Peter Graham, university librarian at Syracuse University, said: "Destruction seems to be the least desirable option to me. . . . We're all waiting for the other shoe to drop. Are we going to see a lot more withdrawals [of documents]? That's my fear."
In fact, the Nuclear Regulatory Commission is reviewing publications that it has made available through the Government Printing Office, Buckley said, and it is almost certain to ask for the destruction of some of its titles.
Some have resisted the push to limit access, even on such nerve-rattling subjects as anthrax.
The American Society for Microbiology's Web site--an extensive collection of research articles, news releases and expert testimony--includes information about antibiotic-resistant anthrax. After anthrax-laced letters contaminated the nation's mail system, members of the society debated whether a determined individual could find and misuse the information on its site.
"We . . . decided not to remove it," said Dr. Ronald Atlas, president-elect of the scientific organization. "The principle right now is one of openness in science. . . . If someone wants to publish [a legitimate research paper], we're not going to be the censor."
But that position has drawn scorn from some of Atlas' colleagues.
"We have to get away from the ethos that knowledge is good, knowledge should be publicly available, that information will liberate us," said University of Pennsylvania bioethicist Arthur Caplan. "Information will kill us in the techno-terrorist age, and I think it's nuts to put that stuff on Web sites."
The debate about sensitive information is not a new one. A quarter of a century ago, Princeton University undergraduate John Phillips pointed out the dangers of nuclear weapons when he was able to use publicly available sources to design a crude but functional nuclear bomb.
Phillips, who now heads a political consulting firm in Washington, said in a recent interview that cutting off the flow of information after Sept. 11 is merely a "cosmetic" change when what is really needed are better means of securing access to nuclear and chemical facilities and supplies.
Members of the public will be the ones to suffer, he said. "Restricting information may make us feel good, but terrorists aren't dumb. They'll still be able to get at this information somehow."

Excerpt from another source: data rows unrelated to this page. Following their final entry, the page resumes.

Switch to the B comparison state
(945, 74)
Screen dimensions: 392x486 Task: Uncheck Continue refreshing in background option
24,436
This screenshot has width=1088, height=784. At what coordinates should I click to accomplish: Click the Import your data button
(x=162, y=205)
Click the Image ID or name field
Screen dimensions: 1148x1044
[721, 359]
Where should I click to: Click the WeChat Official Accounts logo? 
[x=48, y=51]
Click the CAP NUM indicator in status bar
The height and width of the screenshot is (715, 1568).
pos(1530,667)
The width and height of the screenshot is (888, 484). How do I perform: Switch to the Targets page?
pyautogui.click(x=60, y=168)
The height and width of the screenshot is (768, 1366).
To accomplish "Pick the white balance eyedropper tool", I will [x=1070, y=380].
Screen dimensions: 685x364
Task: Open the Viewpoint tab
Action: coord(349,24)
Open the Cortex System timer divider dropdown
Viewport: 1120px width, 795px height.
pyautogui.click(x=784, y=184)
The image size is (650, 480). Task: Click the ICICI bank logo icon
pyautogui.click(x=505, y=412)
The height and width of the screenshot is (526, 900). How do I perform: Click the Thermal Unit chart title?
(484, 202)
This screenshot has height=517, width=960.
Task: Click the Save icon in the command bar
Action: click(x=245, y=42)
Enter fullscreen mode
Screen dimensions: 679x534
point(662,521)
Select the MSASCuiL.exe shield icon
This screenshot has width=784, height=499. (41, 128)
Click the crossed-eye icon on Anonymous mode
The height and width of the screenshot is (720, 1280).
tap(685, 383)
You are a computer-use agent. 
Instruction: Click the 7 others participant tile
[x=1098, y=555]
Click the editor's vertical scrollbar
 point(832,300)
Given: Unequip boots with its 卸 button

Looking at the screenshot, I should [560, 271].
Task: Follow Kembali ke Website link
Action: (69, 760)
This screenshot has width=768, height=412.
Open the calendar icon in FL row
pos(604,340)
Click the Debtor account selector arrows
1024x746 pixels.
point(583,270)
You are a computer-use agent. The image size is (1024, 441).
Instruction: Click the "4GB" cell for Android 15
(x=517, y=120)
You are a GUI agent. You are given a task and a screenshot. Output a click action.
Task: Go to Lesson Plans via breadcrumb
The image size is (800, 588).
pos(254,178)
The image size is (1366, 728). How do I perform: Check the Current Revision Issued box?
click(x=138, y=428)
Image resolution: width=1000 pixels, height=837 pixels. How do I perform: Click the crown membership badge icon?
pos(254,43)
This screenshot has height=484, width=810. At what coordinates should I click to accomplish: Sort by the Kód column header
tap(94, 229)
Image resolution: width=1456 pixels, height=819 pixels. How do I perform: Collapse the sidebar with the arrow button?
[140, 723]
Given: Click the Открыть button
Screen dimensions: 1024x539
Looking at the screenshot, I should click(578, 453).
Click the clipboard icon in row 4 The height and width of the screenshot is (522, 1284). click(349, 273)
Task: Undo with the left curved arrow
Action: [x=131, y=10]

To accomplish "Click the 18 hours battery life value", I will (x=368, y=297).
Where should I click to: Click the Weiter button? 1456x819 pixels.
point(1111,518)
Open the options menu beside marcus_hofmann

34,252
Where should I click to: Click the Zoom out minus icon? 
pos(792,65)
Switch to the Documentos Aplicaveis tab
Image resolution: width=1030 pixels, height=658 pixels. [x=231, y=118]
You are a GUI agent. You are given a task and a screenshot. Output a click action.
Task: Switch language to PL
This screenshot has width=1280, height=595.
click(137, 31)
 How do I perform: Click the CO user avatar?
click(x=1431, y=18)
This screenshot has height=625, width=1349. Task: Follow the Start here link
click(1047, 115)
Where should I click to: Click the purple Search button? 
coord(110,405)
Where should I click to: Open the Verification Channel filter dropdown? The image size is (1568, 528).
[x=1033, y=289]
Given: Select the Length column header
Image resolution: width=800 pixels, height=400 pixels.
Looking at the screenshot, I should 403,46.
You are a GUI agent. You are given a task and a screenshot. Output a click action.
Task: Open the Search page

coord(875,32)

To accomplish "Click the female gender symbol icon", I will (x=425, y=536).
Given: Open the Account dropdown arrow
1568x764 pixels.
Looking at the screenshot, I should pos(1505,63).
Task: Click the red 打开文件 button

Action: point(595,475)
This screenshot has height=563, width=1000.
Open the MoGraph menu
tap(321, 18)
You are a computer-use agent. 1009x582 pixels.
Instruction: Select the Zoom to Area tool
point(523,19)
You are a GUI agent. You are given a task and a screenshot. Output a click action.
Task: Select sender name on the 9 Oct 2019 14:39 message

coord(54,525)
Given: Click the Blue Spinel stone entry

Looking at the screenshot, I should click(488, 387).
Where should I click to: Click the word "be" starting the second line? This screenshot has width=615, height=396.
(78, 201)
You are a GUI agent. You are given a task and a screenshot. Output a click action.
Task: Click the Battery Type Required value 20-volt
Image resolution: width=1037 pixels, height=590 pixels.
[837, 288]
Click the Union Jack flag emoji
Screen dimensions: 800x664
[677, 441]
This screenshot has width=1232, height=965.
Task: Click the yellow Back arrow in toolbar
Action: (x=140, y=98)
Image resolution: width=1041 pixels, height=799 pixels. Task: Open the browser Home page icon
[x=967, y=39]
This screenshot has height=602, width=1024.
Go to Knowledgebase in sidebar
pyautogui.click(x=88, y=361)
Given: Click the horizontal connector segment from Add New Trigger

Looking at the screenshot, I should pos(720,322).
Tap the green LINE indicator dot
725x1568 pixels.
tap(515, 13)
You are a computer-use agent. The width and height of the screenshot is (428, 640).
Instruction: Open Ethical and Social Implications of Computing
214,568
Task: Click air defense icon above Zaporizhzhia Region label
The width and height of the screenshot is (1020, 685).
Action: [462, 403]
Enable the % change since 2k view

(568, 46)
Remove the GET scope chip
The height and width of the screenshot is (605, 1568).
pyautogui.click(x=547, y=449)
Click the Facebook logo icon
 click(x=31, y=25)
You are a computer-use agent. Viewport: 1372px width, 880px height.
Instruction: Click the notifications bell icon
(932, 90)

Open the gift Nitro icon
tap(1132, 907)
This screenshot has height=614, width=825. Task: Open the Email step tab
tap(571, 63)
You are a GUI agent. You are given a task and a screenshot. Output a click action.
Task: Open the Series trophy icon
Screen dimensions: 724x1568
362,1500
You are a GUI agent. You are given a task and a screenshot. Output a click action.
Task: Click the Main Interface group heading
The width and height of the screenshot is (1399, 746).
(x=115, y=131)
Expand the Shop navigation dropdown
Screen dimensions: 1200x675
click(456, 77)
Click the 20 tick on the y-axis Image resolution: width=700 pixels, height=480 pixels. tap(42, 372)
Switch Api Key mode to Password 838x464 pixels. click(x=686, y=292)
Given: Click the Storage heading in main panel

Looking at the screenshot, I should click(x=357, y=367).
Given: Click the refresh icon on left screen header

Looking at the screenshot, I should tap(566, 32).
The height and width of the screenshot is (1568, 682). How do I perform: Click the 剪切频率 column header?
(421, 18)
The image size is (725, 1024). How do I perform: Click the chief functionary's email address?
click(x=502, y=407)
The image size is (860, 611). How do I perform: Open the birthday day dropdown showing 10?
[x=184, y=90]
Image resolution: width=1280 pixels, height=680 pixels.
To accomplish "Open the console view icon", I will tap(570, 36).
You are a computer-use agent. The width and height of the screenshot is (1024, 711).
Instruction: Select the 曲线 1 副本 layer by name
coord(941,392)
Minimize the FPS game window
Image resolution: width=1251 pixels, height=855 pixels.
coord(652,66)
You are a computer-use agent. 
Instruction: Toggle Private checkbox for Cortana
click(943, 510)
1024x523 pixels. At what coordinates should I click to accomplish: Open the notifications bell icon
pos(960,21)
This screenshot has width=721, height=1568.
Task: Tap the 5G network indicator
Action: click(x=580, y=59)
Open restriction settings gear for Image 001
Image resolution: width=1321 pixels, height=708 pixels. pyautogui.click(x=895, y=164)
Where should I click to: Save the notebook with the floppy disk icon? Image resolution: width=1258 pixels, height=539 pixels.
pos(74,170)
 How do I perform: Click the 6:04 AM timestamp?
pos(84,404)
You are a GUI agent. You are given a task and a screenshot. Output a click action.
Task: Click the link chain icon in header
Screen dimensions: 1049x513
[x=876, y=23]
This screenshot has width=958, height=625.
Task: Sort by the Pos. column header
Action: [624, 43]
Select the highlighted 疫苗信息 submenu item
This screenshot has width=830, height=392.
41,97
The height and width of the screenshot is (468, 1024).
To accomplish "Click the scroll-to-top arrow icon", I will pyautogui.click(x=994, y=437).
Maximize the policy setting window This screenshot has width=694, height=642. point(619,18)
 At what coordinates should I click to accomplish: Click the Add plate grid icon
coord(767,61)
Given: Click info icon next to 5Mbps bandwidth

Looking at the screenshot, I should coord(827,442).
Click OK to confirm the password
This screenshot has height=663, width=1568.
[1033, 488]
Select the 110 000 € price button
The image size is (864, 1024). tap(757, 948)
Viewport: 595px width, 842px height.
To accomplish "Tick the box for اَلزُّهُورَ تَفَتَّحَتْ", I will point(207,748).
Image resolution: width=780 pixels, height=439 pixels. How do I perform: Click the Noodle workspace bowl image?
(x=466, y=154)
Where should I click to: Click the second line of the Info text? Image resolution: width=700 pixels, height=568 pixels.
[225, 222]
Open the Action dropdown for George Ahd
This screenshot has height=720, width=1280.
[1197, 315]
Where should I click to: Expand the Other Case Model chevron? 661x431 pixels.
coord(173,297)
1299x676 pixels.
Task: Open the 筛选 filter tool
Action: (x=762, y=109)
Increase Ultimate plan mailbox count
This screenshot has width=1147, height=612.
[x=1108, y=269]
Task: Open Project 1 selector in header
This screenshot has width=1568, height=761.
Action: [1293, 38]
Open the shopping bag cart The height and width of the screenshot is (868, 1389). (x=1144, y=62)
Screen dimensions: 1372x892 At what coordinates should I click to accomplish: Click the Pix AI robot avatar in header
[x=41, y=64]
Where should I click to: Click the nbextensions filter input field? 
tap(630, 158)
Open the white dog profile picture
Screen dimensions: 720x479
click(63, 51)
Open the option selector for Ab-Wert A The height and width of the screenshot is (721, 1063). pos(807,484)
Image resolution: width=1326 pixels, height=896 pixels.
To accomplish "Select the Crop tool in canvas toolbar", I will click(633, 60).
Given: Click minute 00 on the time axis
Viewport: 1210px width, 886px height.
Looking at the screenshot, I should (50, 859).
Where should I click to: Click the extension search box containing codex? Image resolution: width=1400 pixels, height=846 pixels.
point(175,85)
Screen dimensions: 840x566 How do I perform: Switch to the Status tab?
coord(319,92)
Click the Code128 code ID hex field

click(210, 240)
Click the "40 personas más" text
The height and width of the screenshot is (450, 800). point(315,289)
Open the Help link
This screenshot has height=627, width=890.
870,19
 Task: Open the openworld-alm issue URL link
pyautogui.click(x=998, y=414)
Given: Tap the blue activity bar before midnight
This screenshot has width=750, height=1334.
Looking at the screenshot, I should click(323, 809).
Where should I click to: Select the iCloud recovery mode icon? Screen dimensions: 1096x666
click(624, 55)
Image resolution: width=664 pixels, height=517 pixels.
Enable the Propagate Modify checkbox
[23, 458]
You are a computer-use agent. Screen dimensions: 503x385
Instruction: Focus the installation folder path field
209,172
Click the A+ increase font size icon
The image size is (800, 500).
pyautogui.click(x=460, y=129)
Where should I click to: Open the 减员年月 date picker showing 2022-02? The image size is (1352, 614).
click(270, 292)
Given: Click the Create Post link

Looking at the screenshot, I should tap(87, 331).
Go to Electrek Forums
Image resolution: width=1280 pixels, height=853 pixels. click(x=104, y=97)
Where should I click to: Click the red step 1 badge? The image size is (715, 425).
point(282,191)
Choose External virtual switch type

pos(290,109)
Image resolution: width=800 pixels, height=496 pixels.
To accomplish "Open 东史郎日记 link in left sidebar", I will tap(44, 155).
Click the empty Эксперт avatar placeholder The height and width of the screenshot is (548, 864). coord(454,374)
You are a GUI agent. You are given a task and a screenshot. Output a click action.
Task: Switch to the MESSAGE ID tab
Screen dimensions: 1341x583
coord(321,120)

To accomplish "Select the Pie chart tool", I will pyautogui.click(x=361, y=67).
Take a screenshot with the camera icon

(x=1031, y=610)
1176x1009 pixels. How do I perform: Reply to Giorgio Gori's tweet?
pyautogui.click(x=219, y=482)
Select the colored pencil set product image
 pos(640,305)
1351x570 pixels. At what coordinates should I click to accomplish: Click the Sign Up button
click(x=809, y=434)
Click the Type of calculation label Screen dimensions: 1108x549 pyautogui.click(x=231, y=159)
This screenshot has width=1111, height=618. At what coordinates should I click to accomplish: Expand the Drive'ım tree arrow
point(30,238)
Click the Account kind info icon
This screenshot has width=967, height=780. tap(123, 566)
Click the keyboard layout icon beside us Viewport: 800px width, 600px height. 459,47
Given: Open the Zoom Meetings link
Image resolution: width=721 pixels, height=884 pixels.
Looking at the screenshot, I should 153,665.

In the past, it has taken a tragedy to buck the trend toward more and greater public access. That's what happened in California in 1989 after actress Rebecca Schaeffer was shot to death at her Los Angeles home by an obsessed fan who used publicly available motor vehicle records to find out where she lived. The state quickly cut off public access to such records.
Indeed, chemical and water industry groups are lobbying the Bush administration to curtail regulations providing public access to the operations of public facilities, data that environmentalists say are critical to ensuring safety.
And nongovernment entities such as the Federation of American Scientists have begun curtailing information.
Group Clears Pages From its Web Site
The group recently pulled 200 pages from its Web site with information on nuclear storage facilities and other government sites. For a group known for promoting open information, it was "an awkward decision," concedes Steven Aftergood, director of the federation's government secrecy project.
"But Sept. 11 involved attacks on buildings, and we realized some of the information we had up [on the Web] seemed unnecessarily detailed, including floor plans and certain photographs that didn't seem to add much to public policy debate and conceivably could introduce some new vulnerabilities," he said.
"Everyone is now groping toward a new equilibrium," Aftergood said. "There are obviously competing pressures that cannot easily be reconciled. The critics of disclosure are saying that we are exposing our vulnerabilities to terrorists. The proponents of disclosure say that it's only by identifying our vulnerabilities that we have any hope of correcting them. I suspect that both things are true."